Я вздохнул, разворачиваясь к ней, сгребая, укладывая и укладываясь сам. Пальцы все еще ледяные и мурашки на коже размером с горох.
— Утром? — спросил, выключая свет.
— Утром, — тихо ответила Славка, выдыхая. Колючий выдох, слишком нервный.
— Всю правду?
— Всю правду, обещаю, — снова так тихо, что я едва услышал. — Прости за нож, — добавила спустя какое-то время, прижимая такие же ледяные, как и руки, стопы к моим лодыжкам, заставляя дернуться. — Я… я не знаю, что бы делала, если бы тебя проткнула… Я…
— Все, тш-ш-ш, — я ближе притянул Воронову к себе. — Не проткнула бы, Славка. Не думай об этом, я просто разозлился из-за вранья. Ты совершенно не умеешь врать. Удивляюсь, как умудряешься лапшу на уши госам и китайцам вешать и почему они тебе верят, — усмехнулся, стараясь ее расслабить.
— Они — не ты, — выдохнула она спокойнее. — А еще мой активный словарь булшитинга гораздо богаче, чем ты думаешь.
— Учту, — кивнул я, целуя Славку в макушку и закрывая глаза.
С утра так с утра. Но она расскажет мне о том, что случилось, а Энджи поделится тем, что сохранилось в ее памяти — командами и звонками.
Проснулся я раньше Славки, осторожно выбрался из кровати, чтобы ее не разбудить, заткнул Энджи по той же причине и после душа ушел на кухню — готовить нам завтрак и копаться в мозгах ИИ. Утро не радовало, как, в общем-то, и все, что случилось накануне.
На улице осенний нудный дождь, внутри какое-то непонятное скребущее беспокойство, скорее интуитивное, чем осознанное, а своей интуиции я привык доверять.

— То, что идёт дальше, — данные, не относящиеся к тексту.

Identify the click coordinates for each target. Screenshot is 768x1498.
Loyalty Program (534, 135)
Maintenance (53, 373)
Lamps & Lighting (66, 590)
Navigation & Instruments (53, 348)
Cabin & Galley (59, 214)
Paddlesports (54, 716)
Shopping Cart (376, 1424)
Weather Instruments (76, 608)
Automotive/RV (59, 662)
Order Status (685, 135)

Энджи послушно мигнула стилизованной Э, сменяя цвета и выходя из спящего режима, так же послушно включила плиту и кофеварку, вывела на экран статистику за последние сутки и рецепт сырников, давая понять, что это единственное, что можно приготовить из продуктов, доживающих свои последние дни в холодильнике.
Я вытащил все необходимое, переключил управление с трекера на планшет и ушел в данные. Смешивал, взбалтывал и косился на результаты быстрого анализа, стараясь не проморгать момент, когда Лава проснется. В движении всегда думалось проще.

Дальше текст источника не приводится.